Updated: February 13, 2011
Seafood consumers and the law-abiding fishermen who catch that seafood gained a big victory in February, 2011, when a complex NOAA Office of Law Enforcement investigation into conspiracy, misbranding and smuggling resulted in two guilty pleas in federal court.
This case is the latest of three Lacey Act investigations in NOAA Office of Law Enforcement’s southeast division that resulted in guilty pleas in January.
Boxes of frozen fillets of catfish of the genus Pangasius, also called basa, swai or sutchi, were allegedly imported into the United States from Vietnam and falsely labeled as sole to avoid anti-dumping duties. These were seized upon entry into the United States, some by NOAA Office of Law Enforcement and some by Department of Homeland Security's Immigration and Customs Enforcement.
Two defendants pleaded guilty Jan. 24 in Mobile, Ala., to 13 felony offenses for their roles in purchasing and then re-selling farm-raised Asian catfish and Lake Victoria perch falsely labeled as grouper, sole or snapper; selling foreign farm-raised shrimp falsely labeled as U.S. wild caught shrimp and selling shrimp that falsely claimed to be larger and more expensive than they actually were; and for buying fish they knew had been illegally imported into the United States. Some of the fish tested positive for malachite green and Enrofloxin, both of which are considered health hazards and banned from U.S. food products.
The Lacey Act makes it unlawful for a person to falsely identify any fish that has been, or is intended to be, imported, sold, purchased or received from any foreign country or transported in interstate or foreign commerce.
The investigation started in June 2005 when NOAA’s Office of Law Enforcement agents discovered that Vietnamese catfish were being illegally imported into the U.S. labeled as sole, then distributed as grouper and sole and sold to wholesale customers, including supermarkets and restaurants.
“Anti-dumping” duties went into effect on Pangasius in January 2003, after an investigation by the Department of Commerce established that products were being sold in the United States at less than fair value, and therefore was injuring domestic catfish producers.
The defendants also bought Lake Victoria perch and re-labeled it as the more expensive grouper or snapper, and marketed those to higher-end restaurants in Alabama and Florida; took foreign-bought shrimp and re-labeled it as product of the United States; and took expired oysters and re-dated their tags.
The maximum penalty for each violation of the Lacey Act includes up to five years in prison and a $250,000 fine, while the maximum penalty for each misbranding count includes to up to three years in prison and a $250,000 fine.
Two other southeast division investigations of mislabeling also concluded in January. On Jan. 12, a defendant pleaded guilty to four counts of conspiring to commit Lacey Act violations. From January through February 2010, Northern Fisheries Ltd. engaged in a scheme through which involved false repackaging and labeling of 1,500 pounds of frozen chum salmon fillets.

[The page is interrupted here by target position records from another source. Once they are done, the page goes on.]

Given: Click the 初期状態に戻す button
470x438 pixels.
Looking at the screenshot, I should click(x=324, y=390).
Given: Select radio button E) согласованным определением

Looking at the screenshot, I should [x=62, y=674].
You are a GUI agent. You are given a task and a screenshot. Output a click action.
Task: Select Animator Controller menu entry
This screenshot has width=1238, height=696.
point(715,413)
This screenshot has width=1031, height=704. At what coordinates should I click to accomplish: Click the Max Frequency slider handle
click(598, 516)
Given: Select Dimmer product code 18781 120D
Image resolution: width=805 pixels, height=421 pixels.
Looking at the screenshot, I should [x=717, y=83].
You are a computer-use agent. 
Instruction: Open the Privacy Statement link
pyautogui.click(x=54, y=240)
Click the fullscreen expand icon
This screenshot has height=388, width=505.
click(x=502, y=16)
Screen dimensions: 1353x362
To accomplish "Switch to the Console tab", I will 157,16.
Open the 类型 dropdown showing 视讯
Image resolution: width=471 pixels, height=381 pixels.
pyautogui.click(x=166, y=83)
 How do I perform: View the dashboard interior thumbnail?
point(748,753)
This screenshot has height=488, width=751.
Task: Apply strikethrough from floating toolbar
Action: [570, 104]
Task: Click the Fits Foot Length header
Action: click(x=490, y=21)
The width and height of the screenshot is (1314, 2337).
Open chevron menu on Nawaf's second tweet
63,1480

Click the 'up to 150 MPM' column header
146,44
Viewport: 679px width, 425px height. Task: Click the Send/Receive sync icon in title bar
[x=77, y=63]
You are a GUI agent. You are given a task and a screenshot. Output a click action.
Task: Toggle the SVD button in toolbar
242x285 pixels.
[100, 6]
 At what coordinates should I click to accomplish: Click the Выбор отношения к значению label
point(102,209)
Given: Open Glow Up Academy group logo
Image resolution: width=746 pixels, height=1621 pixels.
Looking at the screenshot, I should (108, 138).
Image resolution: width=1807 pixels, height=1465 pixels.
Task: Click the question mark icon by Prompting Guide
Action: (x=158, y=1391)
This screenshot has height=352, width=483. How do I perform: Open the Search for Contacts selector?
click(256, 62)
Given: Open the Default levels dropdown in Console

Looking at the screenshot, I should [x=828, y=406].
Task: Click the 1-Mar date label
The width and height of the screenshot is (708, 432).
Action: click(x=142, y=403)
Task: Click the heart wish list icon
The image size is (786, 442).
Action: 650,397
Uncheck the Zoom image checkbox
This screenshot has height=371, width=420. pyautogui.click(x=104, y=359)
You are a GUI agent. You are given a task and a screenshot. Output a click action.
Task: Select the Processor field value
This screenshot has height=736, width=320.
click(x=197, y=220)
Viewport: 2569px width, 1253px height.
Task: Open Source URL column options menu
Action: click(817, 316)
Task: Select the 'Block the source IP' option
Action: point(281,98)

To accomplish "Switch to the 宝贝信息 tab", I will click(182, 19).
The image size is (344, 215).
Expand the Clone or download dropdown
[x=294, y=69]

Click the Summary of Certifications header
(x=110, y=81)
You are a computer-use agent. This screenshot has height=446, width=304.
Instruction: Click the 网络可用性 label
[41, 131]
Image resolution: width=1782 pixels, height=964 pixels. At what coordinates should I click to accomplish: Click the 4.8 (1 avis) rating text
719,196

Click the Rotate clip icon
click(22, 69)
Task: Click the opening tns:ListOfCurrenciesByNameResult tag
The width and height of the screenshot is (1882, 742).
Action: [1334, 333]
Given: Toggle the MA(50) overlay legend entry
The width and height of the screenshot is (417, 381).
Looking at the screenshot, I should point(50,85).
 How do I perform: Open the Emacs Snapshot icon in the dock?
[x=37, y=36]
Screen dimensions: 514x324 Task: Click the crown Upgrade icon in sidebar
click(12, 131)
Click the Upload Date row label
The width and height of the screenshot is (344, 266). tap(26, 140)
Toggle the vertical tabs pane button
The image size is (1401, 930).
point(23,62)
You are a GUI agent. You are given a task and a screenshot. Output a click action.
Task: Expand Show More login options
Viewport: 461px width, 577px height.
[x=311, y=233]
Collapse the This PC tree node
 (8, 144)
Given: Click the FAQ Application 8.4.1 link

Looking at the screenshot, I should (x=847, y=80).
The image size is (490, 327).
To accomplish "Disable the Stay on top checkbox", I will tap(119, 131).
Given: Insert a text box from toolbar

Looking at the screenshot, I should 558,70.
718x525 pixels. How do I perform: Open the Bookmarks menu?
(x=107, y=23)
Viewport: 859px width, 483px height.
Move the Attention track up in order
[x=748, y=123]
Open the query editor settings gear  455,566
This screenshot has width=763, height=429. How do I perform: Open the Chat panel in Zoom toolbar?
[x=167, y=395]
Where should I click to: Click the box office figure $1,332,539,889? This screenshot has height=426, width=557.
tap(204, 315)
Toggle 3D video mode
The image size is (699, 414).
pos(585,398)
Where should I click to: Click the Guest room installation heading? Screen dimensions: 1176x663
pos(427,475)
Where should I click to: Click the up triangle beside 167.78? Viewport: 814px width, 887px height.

The fillets, which were a “Product of China,” were re-labeled as being chum salmon fillets, “Product of Russia.” In addition, defendants pled guilty to a scheme to re-label more than a million pounds of less marketable shrimp from Thailand, Malaysia, and Indonesia, as being from Panama, Ecuador and Honduras. The shrimp had an estimated retail value of between $250,000 and $1 million.
On Jan. 20, in an unrelated case, MKG Provisions Inc., of Miami, pleaded guilty and was sentenced to one year of probation intended to provide oversight of the company’s implementation of a plan to prevent recurrence of the offense and ordered to pay a $20,000 criminal fine, for one count of violating the Lacey Act by mislabeling imported haddock.
In June 2010, MKG purchased 10,600 pounds of haddock from a Boston-area supplier that had imported the haddock from China. That haddock was re-boxed and re-labeled as “Product of USA” before selling it to a south Florida customer.